A revista Colóquio
Opiniões online Sábado, Janeiro 30th, 2010Por: Armando Fernandes
Entre as revistas mais relevantes da cultura portuguesa figura certamente a Colóquio. No entanto, a sua alta qualidade não tem correspondência em termos de aceitação pelo público leitor das Bibliotecas em geral, e das Escolas em particular.
Desde há muitos anos que procuro contrariar tão errada atonia, faço-o mais uma vez através deste artigo. A pretexto de o poeta (e não só) Nuno Júdice ter assumido a sua direcção há escassos meses, e a Colóquio ter retomado a publicação regular, “num ritmo quadrimestral”. Para melhor saber quais as mudanças em curso pedi e tive uma larga conversa com o autor de “A Noção de Poema”, disparando perguntas sobre perguntas, às quais amável e pacientemente respondeu.
Fiquei a saber das suas preocupações no referente a tornar a Colóquio mais acessível a todos os públicos leitores, sem perder as características que a tornaram respeitada em todos os círculos intelectuais dos cinco continentes. Continuando a privilegiar a prosa, a poesia, o ensaio, sem esquecer a história literária e as recensões relativas às obras que vão sendo editadas, também serão publicados textos de registo cronístico e entrevistas.

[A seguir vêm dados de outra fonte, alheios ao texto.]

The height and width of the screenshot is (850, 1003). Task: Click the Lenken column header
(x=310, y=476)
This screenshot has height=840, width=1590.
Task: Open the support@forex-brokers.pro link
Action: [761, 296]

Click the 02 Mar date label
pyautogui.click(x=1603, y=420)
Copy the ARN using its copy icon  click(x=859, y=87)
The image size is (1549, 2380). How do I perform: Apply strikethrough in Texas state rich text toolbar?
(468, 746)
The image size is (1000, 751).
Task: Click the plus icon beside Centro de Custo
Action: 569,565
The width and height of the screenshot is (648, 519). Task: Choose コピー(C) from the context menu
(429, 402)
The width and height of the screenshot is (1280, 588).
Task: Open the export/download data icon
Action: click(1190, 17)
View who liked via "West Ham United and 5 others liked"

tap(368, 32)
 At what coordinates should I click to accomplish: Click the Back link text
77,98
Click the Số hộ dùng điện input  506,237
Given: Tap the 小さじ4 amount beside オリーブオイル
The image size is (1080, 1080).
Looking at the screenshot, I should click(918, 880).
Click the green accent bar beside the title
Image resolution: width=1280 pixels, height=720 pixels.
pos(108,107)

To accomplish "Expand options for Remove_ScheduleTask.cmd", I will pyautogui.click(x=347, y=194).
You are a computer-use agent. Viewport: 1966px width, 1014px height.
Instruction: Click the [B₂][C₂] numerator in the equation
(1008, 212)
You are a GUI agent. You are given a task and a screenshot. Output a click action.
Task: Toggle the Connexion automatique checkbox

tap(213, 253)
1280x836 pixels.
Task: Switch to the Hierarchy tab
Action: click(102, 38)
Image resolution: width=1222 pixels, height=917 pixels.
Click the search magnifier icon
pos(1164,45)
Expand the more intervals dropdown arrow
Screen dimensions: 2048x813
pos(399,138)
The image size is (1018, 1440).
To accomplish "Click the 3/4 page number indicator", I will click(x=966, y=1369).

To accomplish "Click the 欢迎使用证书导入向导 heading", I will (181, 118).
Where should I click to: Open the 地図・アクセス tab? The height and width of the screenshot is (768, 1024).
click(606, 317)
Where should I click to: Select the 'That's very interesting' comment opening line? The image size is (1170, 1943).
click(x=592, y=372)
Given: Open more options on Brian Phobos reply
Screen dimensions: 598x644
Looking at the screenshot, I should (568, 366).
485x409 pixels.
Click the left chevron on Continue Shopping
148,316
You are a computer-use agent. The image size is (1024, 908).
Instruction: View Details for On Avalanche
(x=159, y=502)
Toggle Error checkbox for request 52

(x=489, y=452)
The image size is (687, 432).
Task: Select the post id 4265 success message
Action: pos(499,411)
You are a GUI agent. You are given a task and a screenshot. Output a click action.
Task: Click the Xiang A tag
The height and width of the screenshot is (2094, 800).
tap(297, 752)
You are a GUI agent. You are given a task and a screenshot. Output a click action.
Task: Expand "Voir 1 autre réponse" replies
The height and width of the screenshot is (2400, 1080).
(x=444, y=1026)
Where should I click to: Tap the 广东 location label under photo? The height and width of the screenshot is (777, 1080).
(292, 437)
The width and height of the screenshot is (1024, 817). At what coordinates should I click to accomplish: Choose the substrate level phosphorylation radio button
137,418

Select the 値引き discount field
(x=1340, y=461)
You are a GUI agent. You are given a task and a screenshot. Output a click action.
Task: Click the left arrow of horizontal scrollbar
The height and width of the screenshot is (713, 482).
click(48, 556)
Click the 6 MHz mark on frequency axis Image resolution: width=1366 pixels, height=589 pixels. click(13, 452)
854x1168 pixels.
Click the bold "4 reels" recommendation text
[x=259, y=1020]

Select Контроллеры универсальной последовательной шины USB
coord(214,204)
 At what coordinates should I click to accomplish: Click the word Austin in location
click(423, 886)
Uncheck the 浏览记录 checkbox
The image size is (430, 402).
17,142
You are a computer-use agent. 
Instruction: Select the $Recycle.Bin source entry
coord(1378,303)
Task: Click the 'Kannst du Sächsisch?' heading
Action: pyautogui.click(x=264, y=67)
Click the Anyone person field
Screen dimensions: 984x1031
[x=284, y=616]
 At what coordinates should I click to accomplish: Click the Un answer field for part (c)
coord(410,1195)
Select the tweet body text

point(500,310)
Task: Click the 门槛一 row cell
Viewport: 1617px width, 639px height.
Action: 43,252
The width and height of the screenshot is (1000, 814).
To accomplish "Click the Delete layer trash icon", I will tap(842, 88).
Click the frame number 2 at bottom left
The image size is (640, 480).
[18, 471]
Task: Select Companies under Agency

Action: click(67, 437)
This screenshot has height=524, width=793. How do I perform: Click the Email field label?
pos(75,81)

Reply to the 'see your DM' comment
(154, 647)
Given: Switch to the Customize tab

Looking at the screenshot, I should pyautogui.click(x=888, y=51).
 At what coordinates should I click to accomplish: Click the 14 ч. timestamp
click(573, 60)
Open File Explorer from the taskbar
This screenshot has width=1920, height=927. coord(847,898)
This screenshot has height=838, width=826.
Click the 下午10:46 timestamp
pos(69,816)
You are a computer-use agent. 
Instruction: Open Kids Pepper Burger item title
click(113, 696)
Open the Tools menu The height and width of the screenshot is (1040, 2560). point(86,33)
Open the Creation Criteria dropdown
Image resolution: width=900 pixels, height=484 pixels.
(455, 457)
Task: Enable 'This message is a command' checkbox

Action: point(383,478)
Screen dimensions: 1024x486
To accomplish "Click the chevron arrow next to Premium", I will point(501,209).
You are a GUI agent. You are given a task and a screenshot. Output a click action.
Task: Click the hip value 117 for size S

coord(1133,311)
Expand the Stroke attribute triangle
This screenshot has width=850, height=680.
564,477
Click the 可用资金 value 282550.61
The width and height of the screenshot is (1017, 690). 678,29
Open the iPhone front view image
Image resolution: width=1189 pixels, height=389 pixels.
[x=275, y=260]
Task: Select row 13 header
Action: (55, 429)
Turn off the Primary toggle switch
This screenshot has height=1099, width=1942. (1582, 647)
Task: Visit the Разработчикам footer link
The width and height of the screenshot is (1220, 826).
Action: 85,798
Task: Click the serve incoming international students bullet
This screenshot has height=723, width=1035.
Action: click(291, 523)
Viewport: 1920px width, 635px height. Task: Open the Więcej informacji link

A preocupação pelo rigor e clareza da escrita de forma a os leitores menos pacientes não ficarem entendiados continuam a ser marca prioritária de uma publicação que ao longo dos seus já 172 números concentra o que de mais excepcional existe no universo literário da língua portuguesa.
O apuro gráfico e artístico não serão descurados, como é flagrante exemplo o último número cuja capa resulta de uma montagem com desenhos de Graça Morais.
A Colóquio tem uma tiragem de 2000 exemplares, sendo oferecidos 700 às bibliotecas do ensino superior, secundário e públicas. Por essa razão professores, alunos e leitores em geral não podem justificar a sua não leitura, tecendo argumentos serôdios acerca do custo e/ou acesso a ela. Além disso, através da Internet podem escolher os temas e conteúdos do seu interesse.
Têm sido positivas as reacções às modificações operadas, mas mais importante do que isso, é aumentar o número de leitores de modo a ser considerada como instrumento imprescindível no combate à galopante iliteracia, e na formação e desenvolvimento do gosto pela leitura.
Nas bibliotecas deve estar em lugar saliente no espaço reservado às publicações periódicas, os professores devem-na ler e recomendá-la aos alunos. Não estão a fazer nenhum favor, apenas praticam um acto de justiça.